Le chanteur Madjao dans sa chanson Douce France s’interrogeait : “Les paysages de mon enfance, où sont-ils passés ? Douce France… L’industrie et les finances, les ont effacées”. Et il s’alarme à juste titre. Que serait une ville sans espace vert ? Les parcs et jardins sont des havres de paix essentiels pour échapper au fracas et tumulte du quotidien. Ces derniers précieux espaces encore préservés de la frénésie des groupes de Bâtiment travaux public qui déshumanisent et bétonnent à tout va. Fort heureusement, il y a encore des passionnés qui prennent soin et mettent en valeur ces espaces verdoyants. Ces artistes de l’ombre arrivent à ériger ces paysages au rang de patrimoine.
Et si l’on répertoriait ces petits coins de paradis comme l’on recense les meilleurs hôtels et tables ? Il ne s’agit pas d’établir un absurde classement inique mais plutôt d’effectuer une sélection dont la vocation serait simplement de guider. C’est bien évidemment dans ce sens, à la manière du fameux Guide Michelin, que Philippe Orain, Directeur de la collection des guides patrimoine chez Michelin, et son équipe éditoriale se sont attachés à élaborer ce Guide des Parcs et Jardins de France. Plusieurs paramètres ont été pris en compte pour constituer l’ouvrage, notamment le ressenti de la première impression, la notoriété, la présence de labels, la beauté et l’esthétique, l’agrément de la visite mais également les courriers des visiteurs et lecteurs des Guides Michelin.
Jean de La Bruyère avait ce critère — auquel j’adhère particulièrement et qui reste encore convenable aujourd’hui : la propriété d’un superbe édifice réside dans un tracé de “vastes et de délicieux jardins, dont l’enchantement soit tel qu’ils ne paraissent pas faits de la main des hommes”.

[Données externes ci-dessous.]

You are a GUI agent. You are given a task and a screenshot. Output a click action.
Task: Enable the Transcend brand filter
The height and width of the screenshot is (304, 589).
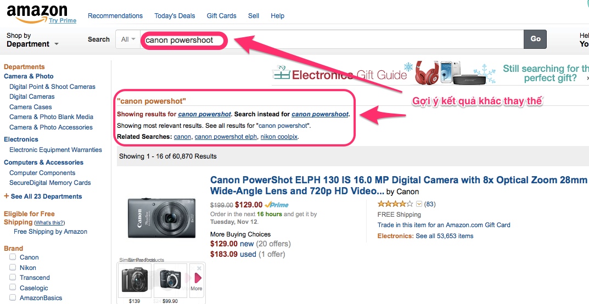[x=12, y=278]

Au total, 207 jardins sont classés en six catégories : botanique/exotique, paysager, contemporain, régulier, de cottage et utilitaire. Sur ces derniers, trois sont classés 3 étoiles : le Parc du Château de Versailles, le Parc du Château de Vaux le Vicomte et les jardins du Château de Villandry.
Attardons-nous sur mon coup de cœur de l’année : le Château de Versailles, classé comme jardin utilitaire en raison de ses vergers et du Potager du Roi. Lieu de prédilection de Nicolas Guérin, spécialiste de l’Ancien Régime, il avoue ne pas se lasser de revivre les grandes ballades de Cour : “déambuler entre les arbres, ramasser un ou deux citrons par terre, prendre les allées secondaires, visiter les bosquets puis contempler les perspectives, admirer la puissance du Château qui contraste avec la légèreté des arrangements végétaux”. Pour lui, ce jardin royal est unique et reste difficile à saisir à cause de sa taille qui dépasse l’échelle humaine. C’est pour cela qu’il recommande de consacrer une journée entière pour prendre le temps de vivre chaque lieu, de préférence en semaine et hors saison car “à ce moment, le parc offre une dimension beaucoup plus poétique, personnelle et en plus il y a moins de monde”.
Une nouvelle référence de tourisme dédié aux plus beaux parcs et jardins de France vient agrandir la famille des Guides Michelin. Des pneumatiques, élément des plus importants si l’on veut partir en vadrouille, à une sélection des meilleures tables et chambres d’hôtes avec le fameux Guide Rouge, mais également un choix d’itinéraires pour découvrir les régions avec le Guide Vert. Bibendum n’a de cesse d’inviter au voyage.